This research sets out to address democratic deficits as well as the pacification of activism in the United States through a study of how the current legal, judicial and police constraints are shaping the way civil disobedience and non-violent direct action have been strategized, produced and performed by left-wing political groups in the United States since 2001.
For the past two decades, non-violent direct action, as well as more “conventional” forms of political activism (leafleting, rallies), have increasingly been construed as potential acts of domestic terrorism while the repressive repertoire of police forces has been combining militarized means of coercion with a logic of pacification by employing “strategic incapacitation” – a form of social control that seeks to maintain public order by adopting preventive measures and by targeting those deemed most likely to cause disruption; by resorting to surveillance, information sharing and control of public space; and by involving actors traditionally external to the field of policing.
Meanwhile, civil disobedience in the United States seems to have become if not legitimate, at least increasingly accepted as a democratic practice due to its sustained bond with the reform and social movements of the 19th and 20th centuries.
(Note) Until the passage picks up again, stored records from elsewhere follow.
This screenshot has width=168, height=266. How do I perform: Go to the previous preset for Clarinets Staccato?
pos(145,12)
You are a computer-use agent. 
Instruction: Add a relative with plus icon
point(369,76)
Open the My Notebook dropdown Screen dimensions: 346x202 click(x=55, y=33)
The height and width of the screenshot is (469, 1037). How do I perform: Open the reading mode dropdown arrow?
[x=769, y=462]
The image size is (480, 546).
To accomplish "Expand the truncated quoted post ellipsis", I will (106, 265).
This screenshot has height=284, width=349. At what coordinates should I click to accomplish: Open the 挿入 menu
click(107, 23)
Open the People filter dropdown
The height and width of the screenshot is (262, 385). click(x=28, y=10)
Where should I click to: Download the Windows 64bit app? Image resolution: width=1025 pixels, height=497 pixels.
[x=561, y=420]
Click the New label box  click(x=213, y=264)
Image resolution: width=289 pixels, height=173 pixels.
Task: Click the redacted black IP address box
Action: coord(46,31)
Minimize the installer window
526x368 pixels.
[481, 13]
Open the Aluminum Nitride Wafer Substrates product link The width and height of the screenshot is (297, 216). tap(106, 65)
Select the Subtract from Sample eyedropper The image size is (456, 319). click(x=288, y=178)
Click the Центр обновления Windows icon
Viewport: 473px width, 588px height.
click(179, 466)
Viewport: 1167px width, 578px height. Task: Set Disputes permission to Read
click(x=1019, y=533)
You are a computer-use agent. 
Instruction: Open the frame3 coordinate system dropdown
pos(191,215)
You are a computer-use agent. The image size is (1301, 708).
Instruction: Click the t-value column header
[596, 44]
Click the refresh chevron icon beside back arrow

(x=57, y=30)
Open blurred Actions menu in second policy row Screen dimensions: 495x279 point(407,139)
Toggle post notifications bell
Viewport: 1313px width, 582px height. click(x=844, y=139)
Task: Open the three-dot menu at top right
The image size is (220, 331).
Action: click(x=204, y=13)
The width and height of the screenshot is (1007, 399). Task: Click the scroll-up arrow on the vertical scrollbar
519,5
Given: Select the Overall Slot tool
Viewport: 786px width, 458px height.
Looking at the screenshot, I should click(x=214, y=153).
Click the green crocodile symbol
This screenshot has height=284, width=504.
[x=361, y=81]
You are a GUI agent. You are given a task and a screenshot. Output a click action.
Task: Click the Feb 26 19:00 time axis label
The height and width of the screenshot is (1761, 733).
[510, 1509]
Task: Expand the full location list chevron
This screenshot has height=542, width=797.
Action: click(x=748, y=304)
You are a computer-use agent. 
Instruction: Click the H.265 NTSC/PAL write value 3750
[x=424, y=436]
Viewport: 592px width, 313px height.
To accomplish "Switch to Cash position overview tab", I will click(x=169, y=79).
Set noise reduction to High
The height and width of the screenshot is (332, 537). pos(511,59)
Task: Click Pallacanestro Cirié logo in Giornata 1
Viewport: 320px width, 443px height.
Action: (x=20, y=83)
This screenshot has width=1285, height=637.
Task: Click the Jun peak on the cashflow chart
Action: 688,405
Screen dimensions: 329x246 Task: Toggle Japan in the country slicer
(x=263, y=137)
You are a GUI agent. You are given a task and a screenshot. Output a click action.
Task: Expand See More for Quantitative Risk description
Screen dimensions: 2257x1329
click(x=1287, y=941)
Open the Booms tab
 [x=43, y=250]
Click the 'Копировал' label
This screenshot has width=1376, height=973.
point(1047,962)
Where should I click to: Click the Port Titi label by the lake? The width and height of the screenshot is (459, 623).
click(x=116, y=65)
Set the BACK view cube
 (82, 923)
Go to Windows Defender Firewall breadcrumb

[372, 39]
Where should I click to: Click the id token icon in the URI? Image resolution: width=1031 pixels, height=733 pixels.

While history demonstrates that the notion has a strong capacity for adaptation, its level of institutionalization within the American repertoire of contention has become widely discussed amongst scholars and activists. Some of them believe that the practice, in its liberal acception, has become ineffectual. These debates are taking place at a time when the Trump administration has heightened the stakes for the US left, and when the issue of political violence has resurfaced in the American political arena to become a source of dissension – as the backlash to antifascist organizing can attest.
Therefore, this project focuses on the practical dilemmas and on the strategic choices left-wing political groups face when organizing non-violent direct actions and civil disobedience. It adopts an interdisciplinary approach that combines Political Sociology, History, and Critical Theory, and is informed by a fieldwork that spanned from October 2016 to June 2018 as well as semi-structured interviews with activists, community organizers, non-profit workers, cause lawyers and academics.